Dad was ahead of the civil rights curve for a man of his generation; he brought up that incident every time we took that shotgun bird hunting and would drive the point of the story home with words like:

It don't matter what people say. A white guy will screw you just as soon as a black guy will.

I don't need to know where a man goes to church, I need to know if he paid the last guy.

Watch what folks do, not what they say, 'cause what they do to others is what they'll do to you.

The basic theme of these lessons was to judge people on their merits and actions, not their skin color or their community standing. Dad wouldn't have much trouble deciding who to vote for in this year's presidential election and his decision would have nothing to do with who's white or who's black.

Obama used a technicality to get elected to the State Senate in Illinois which was called either "not honorable" or "shrewd", depending on your particular perspective.

Then he said he would not run for president in 2008 because he felt he was inexperienced, but he did anyway. I'd post the link to the video on youtube, but surprisingly (?) they have all been removed.

He went from State Senator to U.S. Senator to Presidential candidate in a very short time span, because he is, well, pick your adjective ... greedy? opportunistic? arrogant? confident? Wait, I have one ... "destined" ... that's it.

I'd like to buy him for what he's worth and sell him for what he thinks he'll bring.

Then, of course, he reneged on a pledge to accept public financing for the presidential campaign. His campaign has also "motivated" supporters to flood the lines on radio talk shows, to threaten prosecution for advertisements, and has recently decided to take their ball and go home rather than answer tough questions.

Contrast that with the career and actions of John McCain. Which one would you do business with?
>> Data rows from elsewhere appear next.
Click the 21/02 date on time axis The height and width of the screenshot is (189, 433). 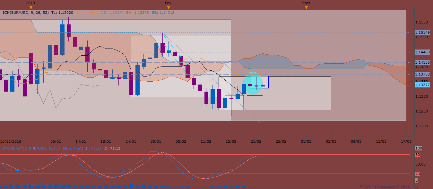256,141
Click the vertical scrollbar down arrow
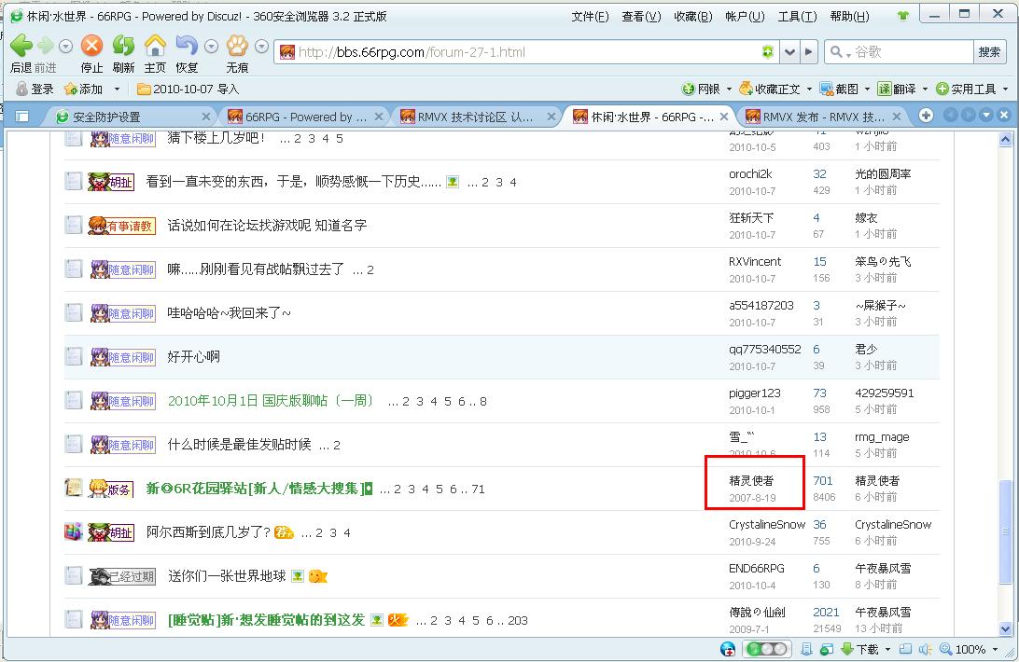Image resolution: width=1019 pixels, height=662 pixels. [1005, 628]
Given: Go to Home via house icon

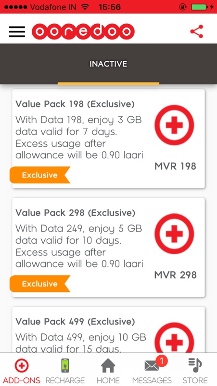Looking at the screenshot, I should (108, 366).
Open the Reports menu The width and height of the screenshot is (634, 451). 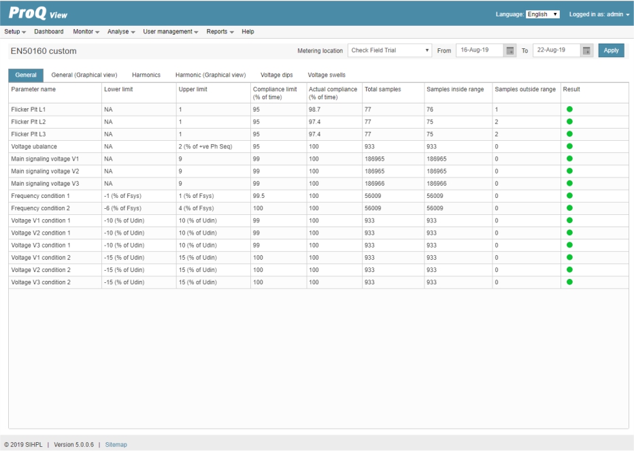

When Biden gets tough but fair questions, he runs and hides, but Palin expands her role despite the entirely unfair attacks. Biden lies so smoothly it comes off as intelligence when it's really ignorance. Palin can't even tell a white lie convincingly; I don't think it's in her. Which one would you give credit to?

It is John McCain and Sarah Palin who are "those people" in this election ... the kind who pay their bills and you can give credit to. If Dad were asked about Obama and Biden I can guess he'd say:

They're as worthless as tits on a boar hog.

They wouldn't know an honest days work if it bit 'em in the ass.

They're just like a blister ... they show up after the work is done and want to get all the attention.

What you see is what you get, folks. The question is are you paying attention to what they are showing you? Are you right sure you know who you're doing business with?

* I still have the shotgun, though I don't go bird hunting much anymore. Who knew poodles were gun dogs? He loves the smell of gun oil.


  1. I voted early as I have the last four years that I have been retired. There were about 50 people in line, fewer in the R - Z than in the past. The woman monitoring the line talked too much as usual, but I did find out one could vote on Saturday and Sunday. Wow! She also told us we couldn't take anything about the election in with us.

    When I signed in the two old women asked me about the weather. Still cold and windy. The man handing out the ballots said, "Pick one." I had noticed that the political signs stood 25 feet and beyond the door of the sub-courthouse. It didn't take me long to mark my ballot. Just the national and state races were contested.

    On the way out at two other cardboard voting booths, I saw a woman in a sari with the Voter's Guide spread out on the counter and a black man with another guide on their tables.

    Yes, in my county we still mark ballots by had. No, I didn't say anything. Shame on me! I had to pick up my granddaughter from pre-school.

  2. Forgive the typos please. I posted before I previewed. Besides I'm old.